- [Provided material]:
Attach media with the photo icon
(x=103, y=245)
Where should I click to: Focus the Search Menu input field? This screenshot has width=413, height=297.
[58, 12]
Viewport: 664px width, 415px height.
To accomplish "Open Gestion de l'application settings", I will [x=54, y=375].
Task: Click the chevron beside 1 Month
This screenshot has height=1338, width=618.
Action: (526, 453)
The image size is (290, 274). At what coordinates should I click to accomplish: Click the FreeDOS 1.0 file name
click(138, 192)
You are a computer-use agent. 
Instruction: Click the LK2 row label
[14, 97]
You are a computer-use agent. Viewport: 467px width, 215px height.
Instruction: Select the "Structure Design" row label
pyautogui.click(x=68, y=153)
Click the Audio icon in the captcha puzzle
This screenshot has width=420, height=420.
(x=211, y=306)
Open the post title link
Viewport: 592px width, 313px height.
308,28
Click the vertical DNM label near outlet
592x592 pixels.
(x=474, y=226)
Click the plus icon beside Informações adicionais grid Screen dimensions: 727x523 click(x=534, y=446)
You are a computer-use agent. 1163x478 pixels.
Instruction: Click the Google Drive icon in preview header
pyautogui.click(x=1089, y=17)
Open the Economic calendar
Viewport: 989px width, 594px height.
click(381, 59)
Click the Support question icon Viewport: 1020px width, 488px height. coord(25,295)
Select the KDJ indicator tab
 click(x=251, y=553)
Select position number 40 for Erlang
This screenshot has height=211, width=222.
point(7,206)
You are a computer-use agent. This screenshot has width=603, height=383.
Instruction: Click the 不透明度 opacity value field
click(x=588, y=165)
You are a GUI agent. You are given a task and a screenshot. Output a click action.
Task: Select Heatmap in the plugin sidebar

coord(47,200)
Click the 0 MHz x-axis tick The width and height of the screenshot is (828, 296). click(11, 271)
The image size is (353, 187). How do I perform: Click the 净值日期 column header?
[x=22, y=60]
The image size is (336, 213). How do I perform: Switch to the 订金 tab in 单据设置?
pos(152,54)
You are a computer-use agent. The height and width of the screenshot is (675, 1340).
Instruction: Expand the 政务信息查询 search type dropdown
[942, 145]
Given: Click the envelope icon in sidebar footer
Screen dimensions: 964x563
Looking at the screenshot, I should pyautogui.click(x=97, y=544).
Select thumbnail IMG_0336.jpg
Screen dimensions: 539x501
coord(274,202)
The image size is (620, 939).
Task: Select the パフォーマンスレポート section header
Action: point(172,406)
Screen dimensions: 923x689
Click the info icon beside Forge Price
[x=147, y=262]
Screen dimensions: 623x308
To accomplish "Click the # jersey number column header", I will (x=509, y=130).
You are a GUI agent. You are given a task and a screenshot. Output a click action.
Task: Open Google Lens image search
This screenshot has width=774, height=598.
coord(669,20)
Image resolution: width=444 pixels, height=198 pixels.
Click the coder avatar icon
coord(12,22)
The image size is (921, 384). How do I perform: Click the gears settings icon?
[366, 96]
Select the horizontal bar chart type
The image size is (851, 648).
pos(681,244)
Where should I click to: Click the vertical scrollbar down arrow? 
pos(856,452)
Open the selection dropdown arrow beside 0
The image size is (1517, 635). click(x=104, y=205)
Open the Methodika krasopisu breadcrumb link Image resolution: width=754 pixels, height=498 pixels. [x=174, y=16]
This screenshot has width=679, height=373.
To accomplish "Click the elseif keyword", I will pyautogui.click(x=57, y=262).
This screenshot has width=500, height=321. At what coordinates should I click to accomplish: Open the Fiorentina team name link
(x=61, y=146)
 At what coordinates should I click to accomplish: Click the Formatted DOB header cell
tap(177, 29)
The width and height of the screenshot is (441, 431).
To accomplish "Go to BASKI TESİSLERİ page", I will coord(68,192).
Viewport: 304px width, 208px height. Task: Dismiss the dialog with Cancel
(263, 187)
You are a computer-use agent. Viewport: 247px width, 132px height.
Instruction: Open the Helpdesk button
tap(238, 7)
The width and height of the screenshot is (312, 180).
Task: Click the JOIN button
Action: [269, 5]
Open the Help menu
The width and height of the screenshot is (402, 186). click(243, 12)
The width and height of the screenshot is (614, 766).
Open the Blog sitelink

- [Exercise directions]: Using the data above, copy each line that contains "will".

- [Answer to this exercise]:
To accomplish "Open Gestion de l'application settings", I will [x=54, y=375].
To accomplish "Click the # jersey number column header", I will (x=509, y=130).
To accomplish "Click the elseif keyword", I will pyautogui.click(x=57, y=262).
To accomplish "Go to BASKI TESİSLERİ page", I will coord(68,192).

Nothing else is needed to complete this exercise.